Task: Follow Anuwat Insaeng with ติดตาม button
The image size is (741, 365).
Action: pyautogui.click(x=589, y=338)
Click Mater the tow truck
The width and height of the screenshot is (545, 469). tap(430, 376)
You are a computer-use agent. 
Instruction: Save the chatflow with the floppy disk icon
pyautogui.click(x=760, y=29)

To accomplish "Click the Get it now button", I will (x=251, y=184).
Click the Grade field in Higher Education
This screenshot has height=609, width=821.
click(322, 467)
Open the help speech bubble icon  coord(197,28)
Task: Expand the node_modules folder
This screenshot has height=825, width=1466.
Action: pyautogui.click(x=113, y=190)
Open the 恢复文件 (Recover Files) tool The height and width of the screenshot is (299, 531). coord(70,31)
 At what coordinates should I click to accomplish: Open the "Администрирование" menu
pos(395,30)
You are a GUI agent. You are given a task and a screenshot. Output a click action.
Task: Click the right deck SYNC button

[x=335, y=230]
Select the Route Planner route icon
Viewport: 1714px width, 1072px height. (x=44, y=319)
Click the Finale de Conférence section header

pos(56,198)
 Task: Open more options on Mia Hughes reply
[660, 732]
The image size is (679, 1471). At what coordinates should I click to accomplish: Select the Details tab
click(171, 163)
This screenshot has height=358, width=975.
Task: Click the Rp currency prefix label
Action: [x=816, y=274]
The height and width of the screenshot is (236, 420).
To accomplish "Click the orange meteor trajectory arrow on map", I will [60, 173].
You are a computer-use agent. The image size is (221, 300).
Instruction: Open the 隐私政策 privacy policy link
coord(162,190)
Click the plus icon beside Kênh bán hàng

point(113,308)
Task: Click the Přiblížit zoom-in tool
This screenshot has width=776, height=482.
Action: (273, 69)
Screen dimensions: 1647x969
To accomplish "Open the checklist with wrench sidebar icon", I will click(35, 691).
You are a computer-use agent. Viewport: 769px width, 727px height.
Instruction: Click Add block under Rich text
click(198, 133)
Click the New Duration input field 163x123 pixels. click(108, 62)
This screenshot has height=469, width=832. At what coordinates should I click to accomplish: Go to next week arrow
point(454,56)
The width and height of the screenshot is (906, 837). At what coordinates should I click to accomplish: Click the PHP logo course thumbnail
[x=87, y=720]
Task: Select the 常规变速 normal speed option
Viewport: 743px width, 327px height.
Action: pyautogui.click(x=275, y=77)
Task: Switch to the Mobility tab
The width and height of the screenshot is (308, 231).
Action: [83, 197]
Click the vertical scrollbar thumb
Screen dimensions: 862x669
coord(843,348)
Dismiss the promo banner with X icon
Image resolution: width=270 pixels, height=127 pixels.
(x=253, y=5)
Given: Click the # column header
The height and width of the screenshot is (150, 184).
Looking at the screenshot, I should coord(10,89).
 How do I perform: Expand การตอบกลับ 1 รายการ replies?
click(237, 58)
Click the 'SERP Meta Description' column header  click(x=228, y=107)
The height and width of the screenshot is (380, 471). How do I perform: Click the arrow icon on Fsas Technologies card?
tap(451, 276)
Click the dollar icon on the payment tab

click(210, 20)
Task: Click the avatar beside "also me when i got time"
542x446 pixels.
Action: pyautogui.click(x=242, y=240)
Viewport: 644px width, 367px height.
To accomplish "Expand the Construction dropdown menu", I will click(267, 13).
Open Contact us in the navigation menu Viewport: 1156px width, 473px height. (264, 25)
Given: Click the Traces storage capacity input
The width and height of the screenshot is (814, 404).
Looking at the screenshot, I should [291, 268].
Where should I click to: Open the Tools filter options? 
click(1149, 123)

-=-=-=-=-

DESCRIPCIÓN DEL PROBLEMA: Por favor, cambia "Instruction" por "Command" en todos los ítems de arriba y vuelve a escribir las líneas sin ninguna otra modificación.

RESULTADO:
Task: Follow Anuwat Insaeng with ติดตาม button
The image size is (741, 365).
Action: pyautogui.click(x=589, y=338)
Click Mater the tow truck
The width and height of the screenshot is (545, 469). tap(430, 376)
You are a computer-use agent. 
Command: Save the chatflow with the floppy disk icon
pyautogui.click(x=760, y=29)

To accomplish "Click the Get it now button", I will (x=251, y=184).
Click the Grade field in Higher Education
This screenshot has height=609, width=821.
click(322, 467)
Open the help speech bubble icon  coord(197,28)
Task: Expand the node_modules folder
This screenshot has height=825, width=1466.
Action: pyautogui.click(x=113, y=190)
Open the 恢复文件 (Recover Files) tool The height and width of the screenshot is (299, 531). coord(70,31)
 At what coordinates should I click to accomplish: Open the "Администрирование" menu
pos(395,30)
You are a GUI agent. You are given a task and a screenshot. Output a click action.
Task: Click the right deck SYNC button

[x=335, y=230]
Select the Route Planner route icon
Viewport: 1714px width, 1072px height. (x=44, y=319)
Click the Finale de Conférence section header

pos(56,198)
 Task: Open more options on Mia Hughes reply
[660, 732]
The image size is (679, 1471). At what coordinates should I click to accomplish: Select the Details tab
click(171, 163)
This screenshot has height=358, width=975.
Task: Click the Rp currency prefix label
Action: [x=816, y=274]
The height and width of the screenshot is (236, 420).
To accomplish "Click the orange meteor trajectory arrow on map", I will [60, 173].
You are a computer-use agent. The image size is (221, 300).
Command: Open the 隐私政策 privacy policy link
coord(162,190)
Click the plus icon beside Kênh bán hàng

point(113,308)
Task: Click the Přiblížit zoom-in tool
This screenshot has width=776, height=482.
Action: (273, 69)
Screen dimensions: 1647x969
To accomplish "Open the checklist with wrench sidebar icon", I will click(35, 691).
You are a computer-use agent. Viewport: 769px width, 727px height.
Command: Click Add block under Rich text
click(198, 133)
Click the New Duration input field 163x123 pixels. click(108, 62)
This screenshot has height=469, width=832. At what coordinates should I click to accomplish: Go to next week arrow
point(454,56)
The width and height of the screenshot is (906, 837). At what coordinates should I click to accomplish: Click the PHP logo course thumbnail
[x=87, y=720]
Task: Select the 常规变速 normal speed option
Viewport: 743px width, 327px height.
Action: pyautogui.click(x=275, y=77)
Task: Switch to the Mobility tab
The width and height of the screenshot is (308, 231).
Action: [83, 197]
Click the vertical scrollbar thumb
Screen dimensions: 862x669
coord(843,348)
Dismiss the promo banner with X icon
Image resolution: width=270 pixels, height=127 pixels.
(x=253, y=5)
Given: Click the # column header
The height and width of the screenshot is (150, 184).
Looking at the screenshot, I should coord(10,89).
 How do I perform: Expand การตอบกลับ 1 รายการ replies?
click(237, 58)
Click the 'SERP Meta Description' column header  click(x=228, y=107)
The height and width of the screenshot is (380, 471). How do I perform: Click the arrow icon on Fsas Technologies card?
tap(451, 276)
Click the dollar icon on the payment tab

click(210, 20)
Task: Click the avatar beside "also me when i got time"
542x446 pixels.
Action: pyautogui.click(x=242, y=240)
Viewport: 644px width, 367px height.
To accomplish "Expand the Construction dropdown menu", I will click(267, 13).
Open Contact us in the navigation menu Viewport: 1156px width, 473px height. (264, 25)
Given: Click the Traces storage capacity input
The width and height of the screenshot is (814, 404).
Looking at the screenshot, I should [291, 268].
Where should I click to: Open the Tools filter options? 
click(1149, 123)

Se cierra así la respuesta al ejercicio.